Concordamos com Luca (2012), que o diálogo possibilita um desvelamento que não tem limite final ou ponto de chegada, uma vez que a vida está em constante transformação.

Desvendar-se e desvelar o Outro, num eterno entrelaçar de significados. Dialogando expomos nossa essência e ganhamos mais consciência de nós mesmos, de nossas fragilidades e fortalezas, virtudes e limitações, o que queremos e com o que não concordamos, encontrando nosso lugar na sociedade, que nada mais é do que a expressão da nossa identidade [...] são sempre o resultado de um movimento constante de avaliação e reavaliação da nossa postura perante o mundo (LUCA, 2012, p. 591).

O que buscamos foi estabelecer uma relação dialógica com cada sujeito que colaborou com a construção de nosso trabalho. Pesquisávamos com eles e nunca sobre eles, pois reconhecíamos suas histórias, suas subjetividades e nos preocupávamos em resguardar suas posições enquanto sujeitos que atuam e modificam a realidade em que vivem - pesquisávamos pessoas e não objetos.

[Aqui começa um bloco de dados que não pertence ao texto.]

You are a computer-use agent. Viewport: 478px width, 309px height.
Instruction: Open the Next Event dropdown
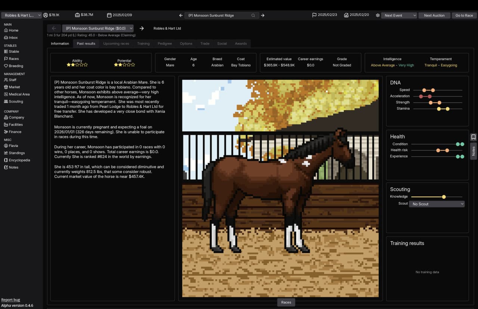[399, 15]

Procuramos a partir destas questões, compreender uma das práticas sociais na qual ocorre a construção identitária em mulheres negras e nas conversas com elas buscar que percebessem sua importância na elaboração do conhecimento científico.

Somos conscientes de que esta pesquisa nada seria sem a participação de cada uma dessas pessoas, a cada etapa de participação nos preocupamos com o retorno, com o permitir

que cada colaboradora tivesse acesso às suas falas, podendo modificar aquilo que não havia ficado suficientemente claro.